Seminar Computational Intelligence B (708.112)

SS 2018

Institut für Grundlagen der Informationsverarbeitung (708)

Lecturer:

Assoc. Prof. Dr. Robert Legenstein

Office hours: by appointment (via e-mail)

E-mail: robert.legenstein@igi.tugraz.at
Homepage: https://www.tugraz.at/institute/igi/team/prof-legenstein/

Location: IGI-seminar room, Inffeldgasse 16b/I, 8010 Graz
Date: starting on Tuesday, March 6 2018, 13:15 - 15.00

Content of the seminar: Reinforcement Learning

In this seminar, we will discuss Reinforcement Learning in depth. Reinforcement Learning is a very important subfield of Machine Learning, where learning is not performed from explicit target labels, but from reward signals.
We will start with the basic concepts and algorithms.
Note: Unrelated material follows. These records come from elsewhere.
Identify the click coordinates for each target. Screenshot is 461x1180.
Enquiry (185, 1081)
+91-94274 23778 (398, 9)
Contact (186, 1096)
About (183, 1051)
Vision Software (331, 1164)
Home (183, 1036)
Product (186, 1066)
Our treatment of the topic will be based on a new book PDF.

We will later turn our attention to current research topics.

Prior knowledge in reinforcement learning is not necessesary. However, prior knowledge in machine learning is expected.

Topics:

Basic Concepts an Algorithms

Ch.2 Multi-armed Bandits
Ch.3 Finite Markov Decision Processes
Ch.4 Dynamic Programming
Ch.5 Monte Carlo Methods
Ch.6 Temporal-Difference Learning
Ch.7 n-step Bootstrapping
Ch.8 Planning and Learning with Tabular Methods

Approximate Solutions

Ch.9 On-policy prediction with approximation
Ch.10 On-policy control with approximation
Ch.12 Eligibility traces
Ch.13 Policy Gradient Methods

Reinforcement Learning in Humans and Animals

Ch.14 Reinforcement Learning and Psychology
Ch.15 Reinforcement Learning and Neuroscience

Current Research Topics

Learning to play video games with Reinforcement Learning. Mnih, Volodymyr, et al. "Human-level control through deep reinforcement learning." Nature 518.7540 (2015): 529 [PDF] and Ch.16.5.
Learning to play board games with Reinforcement: Silver, David, et al. "Mastering Chess and Shogi by Self-Play with a General Reinforcement Learning Algorithm." arXiv preprint arXiv:1712.01815 (2017). [PDF] and Ch.16.6. Learning
Learning to Learn: Wang, J. X., Kurth-Nelson, Z., Tirumala, D., Soyer, H., Leibo, J. Z., Munos, R., ... & Botvinick, M. (2016). Learning to reinforcement learn. [PDF]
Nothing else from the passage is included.